Mas o que acontece depois disso é uma grande questão, já que os usuários geralmente não sabem como suas informações foram utilizadas para treinar o algoritmo, e não têm como verificar se elas de fato foram removidas. Embora seja teoricamente possível fazer o sistema "desaprender" os dados, ou seja, esquecer o que ele aprendeu, este processo é considerado imensamente difícil, até porque requer a identificação do impacto de pontos de dados específicos em um modelo treinado. Por mais que existam pesquisas sobre o tão falado machine “unlearning” em meio à crescente preocupação com as ameaças da IA generativa para a privacidade, trata-se ainda de uma área que precisa ser desenvolvida. A abordagem mais prevalente parece ser a de reeducar todo o modelo a partir do zero, o que é inviável na prática.
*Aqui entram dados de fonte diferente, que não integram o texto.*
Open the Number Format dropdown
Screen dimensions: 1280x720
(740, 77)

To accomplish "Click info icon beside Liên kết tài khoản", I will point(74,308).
Portanto, se não pudermos ter certeza de que as informações que alimentamos no ChatGPT foram excluídas para sempre, mesmo depois de termos exercido todas as nossas opções de privacidade para pedir que fossem apagadas, então provavelmente é melhor não confiar seus segredos mais íntimos a uma Inteligência Artificial, muito menos os da sua empresa. Não há como saber onde eles vão aparecer. É como afirma a própria OpenAI: *"Por favor, não compartilhe informações sensíveis em suas conversas".